▶ **TASK INSTRUCTIONS**
Write the data out in full and word for word. Do not include images.

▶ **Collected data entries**

━━━━

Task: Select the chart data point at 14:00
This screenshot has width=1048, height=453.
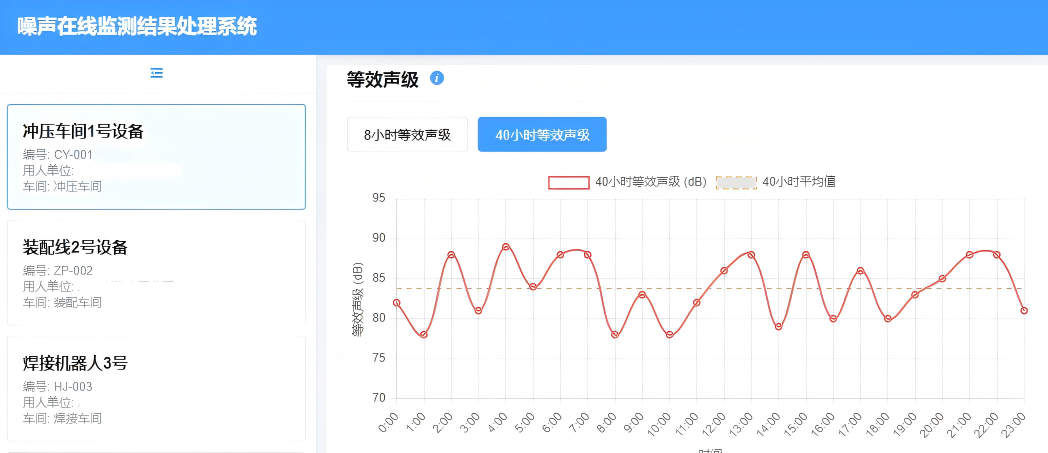Action: click(x=779, y=327)
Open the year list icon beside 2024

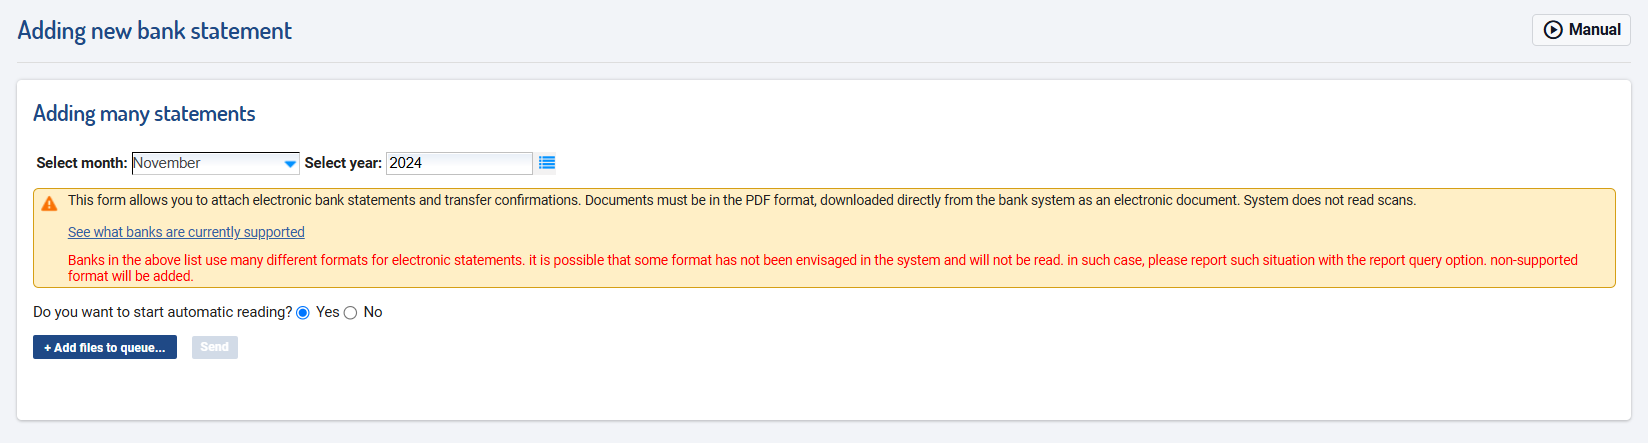pos(547,163)
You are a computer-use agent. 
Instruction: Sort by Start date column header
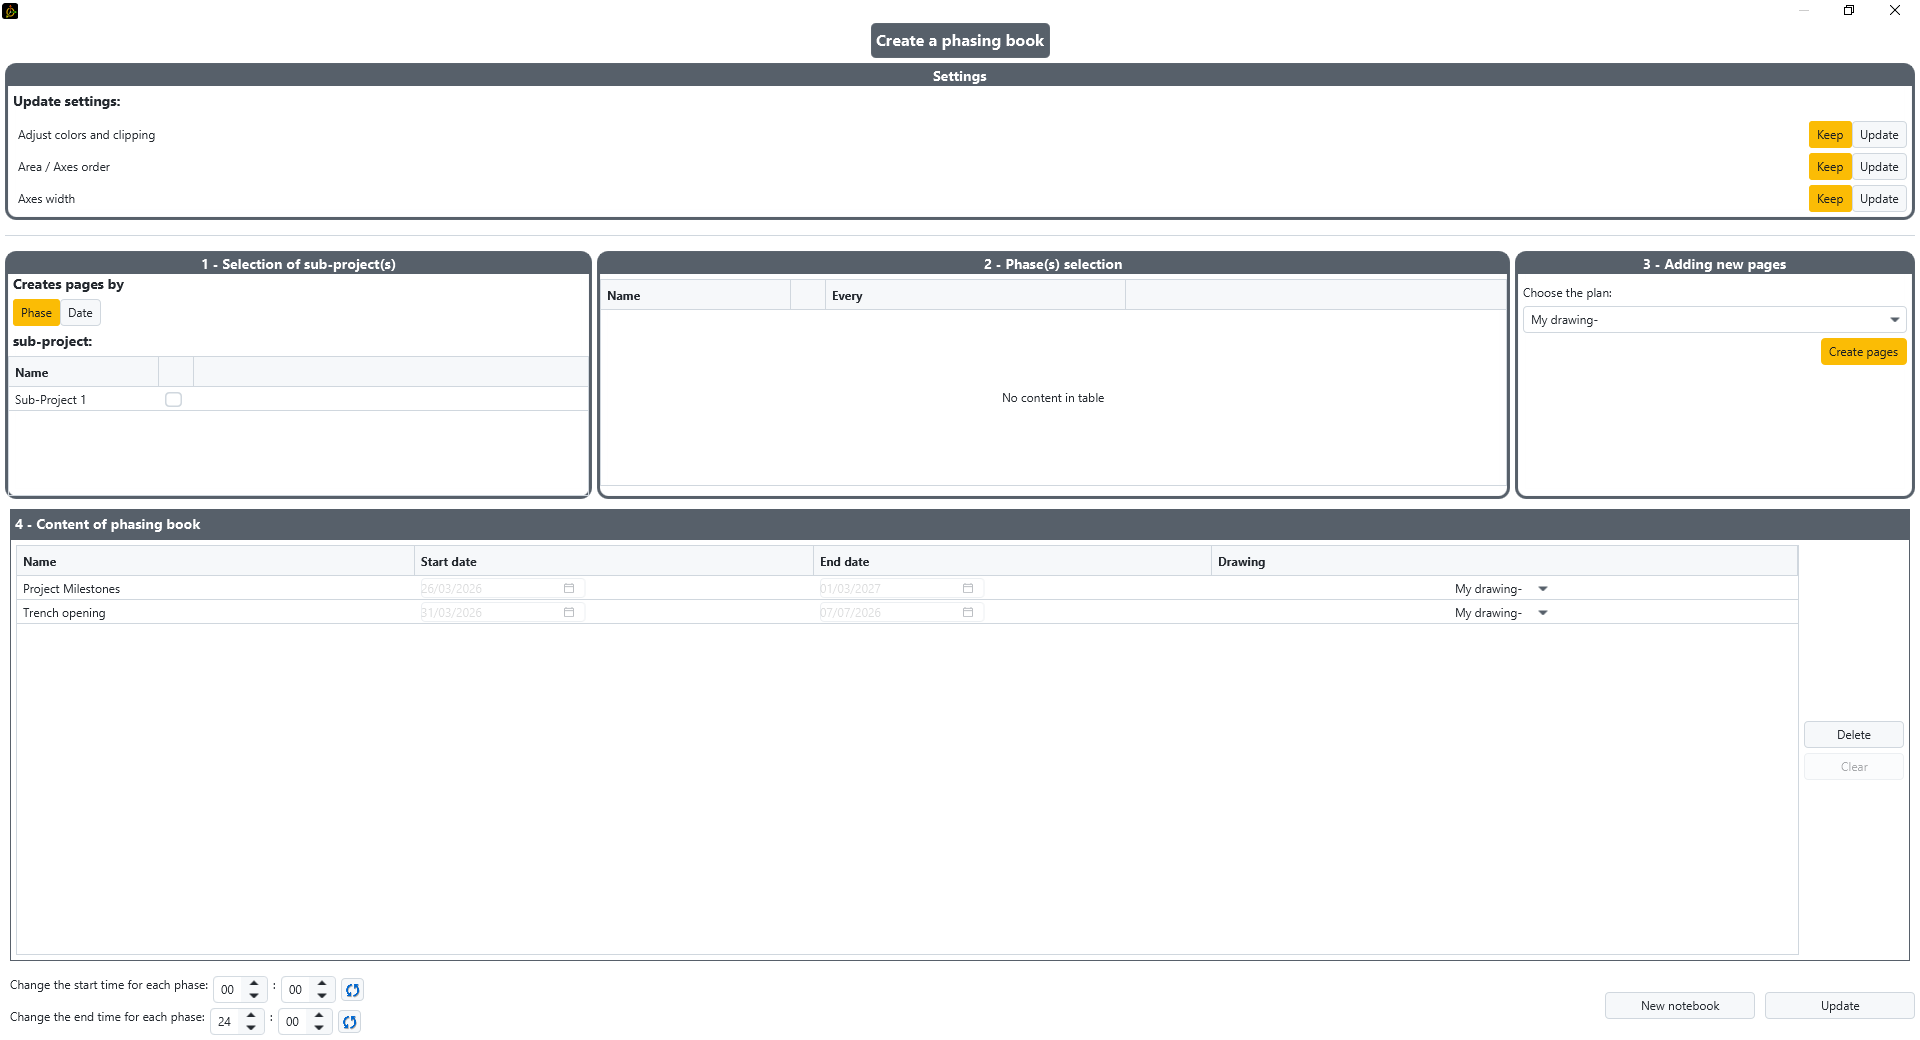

━━━━

▶ **OUTPUT OF THE EXERCISE**
Task: Select the chart data point at 14:00
This screenshot has width=1048, height=453.
Action: click(x=779, y=327)
Open the year list icon beside 2024

pos(547,163)
You are a computer-use agent. 
Instruction: Sort by Start date column header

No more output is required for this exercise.